將母校圖書館爬蟲升版後打鐵趁熱, 今天順便將此次優化 Selenium 爬蟲的技巧也套用在市圖爬蟲程式上, 可同時於 Pi 400, Pi 3B, 與 Pi 3A+ 上執行.
# ksml_lib_13.py
from selenium import webdriver
from selenium.webdriver.common.by import By
from selenium.webdriver.chrome.options import Options
from selenium.webdriver.chrome.service import Service
import re
from datetime import datetime
import time
import requests
import sys
from dotenv import dotenv_values
import os
import socket
async def telegram_send_text(text):
bot=Bot(token=TELEGRAM_TOKEN)
try:
await bot.send_message(
chat_id=TELEGRAM_ID,
text=text
)
return True
except Exception as e:
print(f'Error sending text: {e}')
return False
def get_books(account, password):
browser=None
result=(None, None) # 預設回傳值
try:
# 登入我的書房
# 設定一個在 SD 卡上的暫存目錄 (for Trixie)
chrome_tmp_path=os.path.expanduser('~/chrome_tmp')

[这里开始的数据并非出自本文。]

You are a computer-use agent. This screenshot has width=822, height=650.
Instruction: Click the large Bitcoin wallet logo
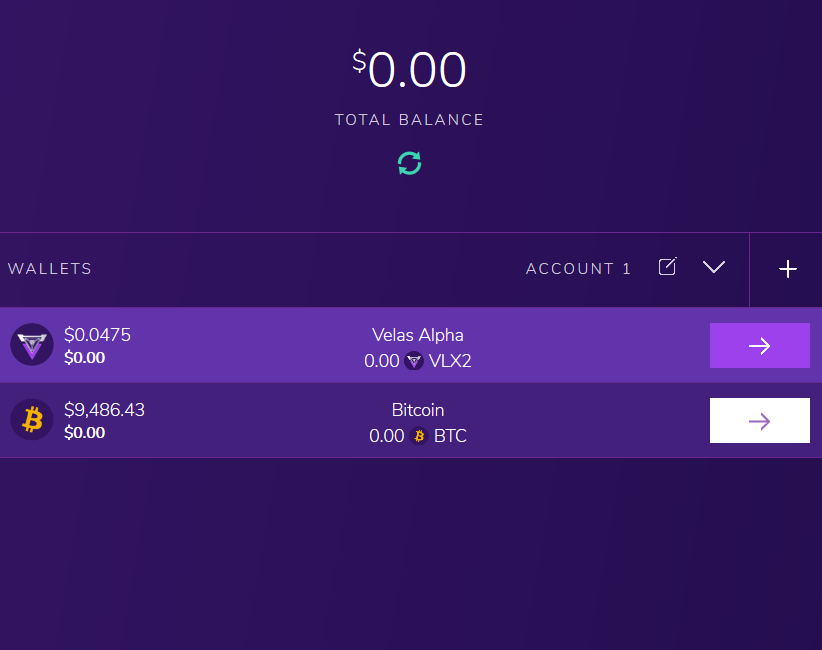click(x=32, y=420)
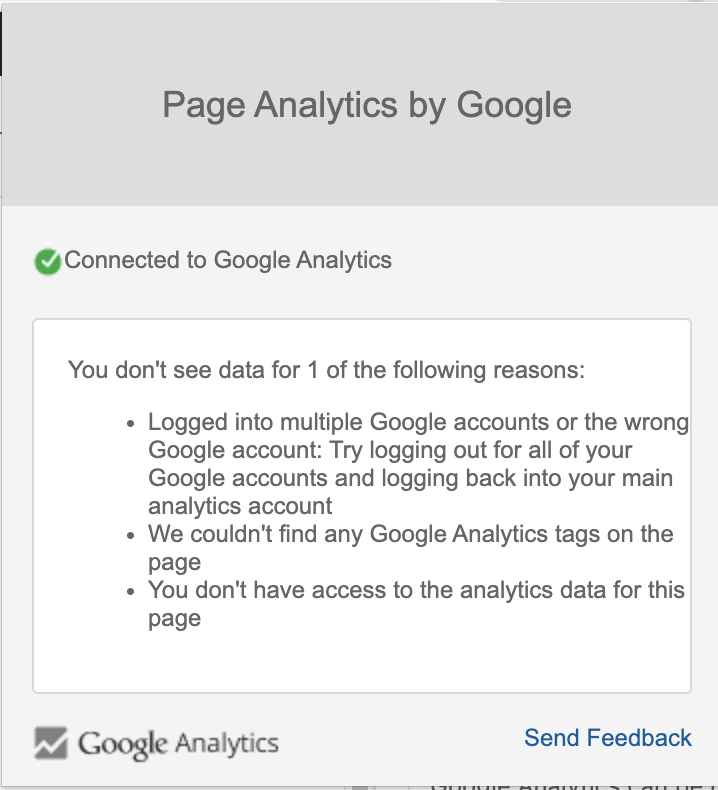Click the bullet marker before "We couldn't find"
The height and width of the screenshot is (790, 718).
pyautogui.click(x=131, y=536)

if not os.path.exists(chrome_tmp_path):
os.makedirs(chrome_tmp_path)
options=Options()
options.add_argument("--headless=new") # 新版無頭擬真瀏覽器
options.add_argument("--no-sandbox") # Trixie 必加
options.add_argument("--disable-dev-shm-usage") # 避免擠爆 /dev/shm
options.add_argument('--disable-gpu') # 避免 GPU 驅動崩潰
# 強迫使用 SD 卡空間 (特別是 Trixie 必須)
options.add_argument(f'--user-data-dir={chrome_tmp_path}')
# 限制快取大小為 100MB (防止 chrome_tmp 資料夾隨著時間變得巨大)
options.add_argument('--disk-cache-size=104857600')
options.binary_location='/usr/bin/chromium'
service=Service('/usr/bin/chromedriver')
browser=webdriver.Chrome(service=service, options=options)
browser.implicitly_wait(60)
browser.set_window_size(1920, 1080)
# 載入網頁
browser.get('https://webpacx.ksml.edu.tw/personal/')
loginid=browser.find_element(By.ID, 'logxinid')
loginid.send_keys(account)
pincode=browser.find_element(By.ID, 'pincode')
pincode.send_keys(password)
div_btn_grp=browser.find_element(By.CLASS_NAME, 'btn_grp')
login_btn=div_btn_grp.find_element(By.TAG_NAME, 'input')
login_btn.click()
# 擷取借閱紀錄
div_redblock=browser.find_element(By.CLASS_NAME, 'redblock')
div_redblock.click()
books=browser.find_elements(By.CLASS_NAME, 'bookdata')
borrow_books=[]
for book in books:
item=dict()
book_name=book.find_element(By.XPATH, './h2/a').text
item['book_name']=book_name.replace('/', '').strip()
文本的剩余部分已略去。